**ИСХОДНЫЙ ТЕКСТ**
Акцент на росте научно-популярной литературы в СССР отражают следующие цифры: «Но издание научно-популярных книг и периодики в СССР быстро набирало обороты. В 1940 году суммарные тиражи этой литературы в СССР подскочили до 13 миллионов экземпляров. Как бы там ни было, за три года, с 1938 по 1941-й, Домом занимательной науки выпущено свыше 30 брошюр общим тиражом свыше 4 млн экземпляров. То есть издательская программа Дома занимательной науки составила почти треть всей научно-популярной литературы в СССР накануне войны. Но почему же об этом никто и нигде не писал и не отмечал этот факт? По существу, речь идет об исчезнувшем книжном материке научно-популярной литературы» [5].

**ЗАДАНИЯ**
(1) Ответьте по тексту о научно-популярной литературе в СССР на вопросы:
(a) До скольких экземпляров выросли суммарные тиражи научно-популярной литературы в СССР в 1940 году?
(b) Сколько брошюр и каким общим тиражом выпустил Дом занимательной науки «с 1938 по 1941-й»?
(c) Какую долю всей научно-популярной литературы в СССР накануне войны составила издательская программа Дома занимательной науки?
(2) Продолжите текст о научно-популярной литературе в СССР, начав сразу после его последнего предложения.

**ИСХОДНЫЕ ДАННЫЕ**
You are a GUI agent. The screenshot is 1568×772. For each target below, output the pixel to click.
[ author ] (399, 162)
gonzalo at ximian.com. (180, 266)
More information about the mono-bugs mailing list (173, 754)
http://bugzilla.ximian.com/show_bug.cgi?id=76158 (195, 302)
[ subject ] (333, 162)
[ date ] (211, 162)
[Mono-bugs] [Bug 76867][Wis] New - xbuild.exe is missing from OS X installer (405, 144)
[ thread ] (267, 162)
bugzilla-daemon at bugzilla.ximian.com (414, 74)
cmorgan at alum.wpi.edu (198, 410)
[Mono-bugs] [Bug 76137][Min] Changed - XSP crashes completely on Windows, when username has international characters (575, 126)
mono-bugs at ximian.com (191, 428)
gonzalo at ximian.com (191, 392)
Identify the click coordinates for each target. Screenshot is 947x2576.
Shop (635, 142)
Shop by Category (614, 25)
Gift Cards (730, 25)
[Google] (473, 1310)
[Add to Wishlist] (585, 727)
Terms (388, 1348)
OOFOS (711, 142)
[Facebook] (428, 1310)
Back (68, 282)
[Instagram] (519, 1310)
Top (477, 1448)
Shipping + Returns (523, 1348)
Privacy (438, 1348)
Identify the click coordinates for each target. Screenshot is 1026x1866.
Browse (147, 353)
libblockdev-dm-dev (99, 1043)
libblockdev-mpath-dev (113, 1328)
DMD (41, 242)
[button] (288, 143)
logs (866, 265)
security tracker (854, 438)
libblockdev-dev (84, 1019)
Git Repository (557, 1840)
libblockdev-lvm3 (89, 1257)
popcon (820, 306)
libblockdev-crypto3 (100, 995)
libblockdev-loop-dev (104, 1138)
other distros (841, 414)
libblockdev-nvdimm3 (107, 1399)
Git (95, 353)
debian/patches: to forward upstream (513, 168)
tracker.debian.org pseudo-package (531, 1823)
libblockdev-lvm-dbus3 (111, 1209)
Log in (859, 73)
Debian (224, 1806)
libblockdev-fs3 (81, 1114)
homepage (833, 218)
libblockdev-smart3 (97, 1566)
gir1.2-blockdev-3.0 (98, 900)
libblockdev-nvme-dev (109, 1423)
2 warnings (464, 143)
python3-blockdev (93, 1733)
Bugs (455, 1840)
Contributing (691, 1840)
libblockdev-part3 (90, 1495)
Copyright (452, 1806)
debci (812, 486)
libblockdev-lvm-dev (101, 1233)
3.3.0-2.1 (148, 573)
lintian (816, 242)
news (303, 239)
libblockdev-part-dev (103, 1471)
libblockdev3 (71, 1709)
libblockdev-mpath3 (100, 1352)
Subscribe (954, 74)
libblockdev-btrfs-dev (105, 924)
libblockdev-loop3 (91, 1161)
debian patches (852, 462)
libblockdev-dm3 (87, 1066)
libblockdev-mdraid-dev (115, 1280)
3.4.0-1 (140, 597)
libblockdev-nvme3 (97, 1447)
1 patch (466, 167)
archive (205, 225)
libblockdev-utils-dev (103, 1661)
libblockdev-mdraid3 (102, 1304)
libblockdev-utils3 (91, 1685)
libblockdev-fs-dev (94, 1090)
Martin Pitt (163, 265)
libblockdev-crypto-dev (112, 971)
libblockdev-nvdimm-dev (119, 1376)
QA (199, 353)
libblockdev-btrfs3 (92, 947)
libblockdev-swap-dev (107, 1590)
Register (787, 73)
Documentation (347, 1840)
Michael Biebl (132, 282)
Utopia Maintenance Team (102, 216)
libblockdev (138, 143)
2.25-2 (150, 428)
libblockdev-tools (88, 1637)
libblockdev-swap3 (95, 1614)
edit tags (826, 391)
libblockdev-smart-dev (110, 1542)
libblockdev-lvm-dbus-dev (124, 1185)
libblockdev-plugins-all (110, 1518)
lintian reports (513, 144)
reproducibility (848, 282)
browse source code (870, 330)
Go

**ОТВЕТЫ**
(1)
(a) До 13 миллионов экземпляров.
(b) Свыше 30 брошюр общим тиражом свыше 4 млн экземпляров.
(c) Почти треть.

(2)
И еще о конечном результате: «Очевидно, что оценить влияние на общество даже такого гигантского неучтенного корпуса научно-популярной литературы можно только косвенно. Уровень „шума” при оценке значимости тех или иных факторов в социальном процессе всегда очень высок. Устранить его или по крайней мере существенно снизить позволяют большие статистические ряды. Здесь мы можем опираться на данные официальной статистики. В 1930-е годы в Советском Союзе очень быстро растет выпуск инженеров разных специальностей. По сравнению с 1926 годом в 1939-м количество инженеров в СССР увеличилось в 7,7 раза. И вот тут-то как раз можно говорить, что вклад от деятельности Дома занимательной науки в целом и от его издательской программы в частности в привлечение молодежи в инженерно-научную сферу и оказался одним из тех значимых факторов».
СССР создал человека, читающего с помощью пропаганды книги, ее дешевизны и огромных тиражей. В наше время подобный опыт повторила Эстония, проводя в жизнь советскую максиму – «книга – лучший подарок». То есть когда государству нужны хорошие мозги, оно может этого добиться.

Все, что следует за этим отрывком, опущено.